→ Tasks for this exercise
1. Answer these from the review roundup:
(a) Which three children's classics does Stanley Kauffman name as having stories that gripped him?
(b) Who plays the superior officer in Behind Enemy Lines?
(c) Which film does Bob Smithouser call a cerebral thriller?
2. Please reproduce the part of the review roundup starting with "Hot from the" and going on through "good man behind.", word for word.

---------- Selected passage ----------

Regardless, Harry Potter just doesn't measure up as a movie, according to The New Republic's Stanley Kauffman. "In one way the story is a great surprise—it doesn't exist," he writes. "The screenplay … is a series of episodes with not a shred of growth or purposeful drama. Almost all the children's perennials that I can remember, such as Treasure Island and Robinson Crusoe and The Swiss Family Robinson, had stories that gripped, that made me eager to learn the fate of the people I cared about. [Potter's] episodes are entertaining, and virtually all of them are immediately forgettable. Nothing persists except the yawning absence of continuity in a film that runs two and a half hours." He admits, "Certainly I am not attempting to predict a child's reaction … I speak as someone hopelessly adult."
Hot from the Oven
Even as U.S. pilots are on active duty in dangerous territory, Owen Wilson is on the big screen this week playing a pilot who gets shot down in Behind Enemy Lines. He ends up dodging bullets in Bosnia while his superior officer, played by Gene Hackman, decides not to leave a good man behind.
Michael Elliott (Movie Parables) remarks that director John Moore's stylish action scenes "certainly do get our attention. But they don't lead us to anything more worthwhile. Explosions for explosions' sake don't seem to hold the same fascination they once might have."
Likewise, Douglas Downs (Christian Spotlight on the Movies) sums it up: "Lots of action, but no substance."
Bob Smithouser (Focus on the Family) calls it fare for "adrenaline junkies who lack the attention span required for a cerebral thriller like Spy Game." He adds that this "chaotic testosterone-fest" seems "all the more juvenile in light of current events. It all makes Top Gun seem downright poignant."
The critic at the U.S. Conference of Catholic Bishops goes easier on the film: "Moore pumps up a simple premise with skillfully choreographed action scenes, depicting the brutality of war while attempting to comment on the importance of saving even one life despite the risks."
Meanwhile, Movieguide's Tom Snyder, who describes the movie as "a white-hot, action-oriented war movie," is upset that this movie, set in the center of the Serbian-Bosnian conflict, portrays "ultra-war violence" and a "significant amount of foul language." He declares, "There is no sane reason why any movie, even one for older audiences, has to include any foul language at all."
Focusing on the story, Ed Crumley (Preview) testifies that "the gung ho, can-do attitude of the rescue team members, who volunteer to risk their lives to save one man, is inspiring." But he too disparages the film for "foul language, violence, and gore."
Family-minded critic Holly McClure was impressed with "a unique visual style that sets it apart from other war films." She likes Wilson—"a hero the audience can relate to"—and decides that "the timing for this movie couldn't have been more perfect. A movie about an 'unconventional war' … can't help but play on patriotic emotions."

---------- Excerpted data ----------

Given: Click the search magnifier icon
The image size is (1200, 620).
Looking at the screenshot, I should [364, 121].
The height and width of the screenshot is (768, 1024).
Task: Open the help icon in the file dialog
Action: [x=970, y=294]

----------

→ Per-task outputs
1.
(a) Treasure Island, Robinson Crusoe, and The Swiss Family Robinson
(b) Gene Hackman
(c) Spy Game

2.
Hot from the Oven
Even as U.S. pilots are on active duty in dangerous territory, Owen Wilson is on the big screen this week playing a pilot who gets shot down in Behind Enemy Lines. He ends up dodging bullets in Bosnia while his superior officer, played by Gene Hackman, decides not to leave a good man behind.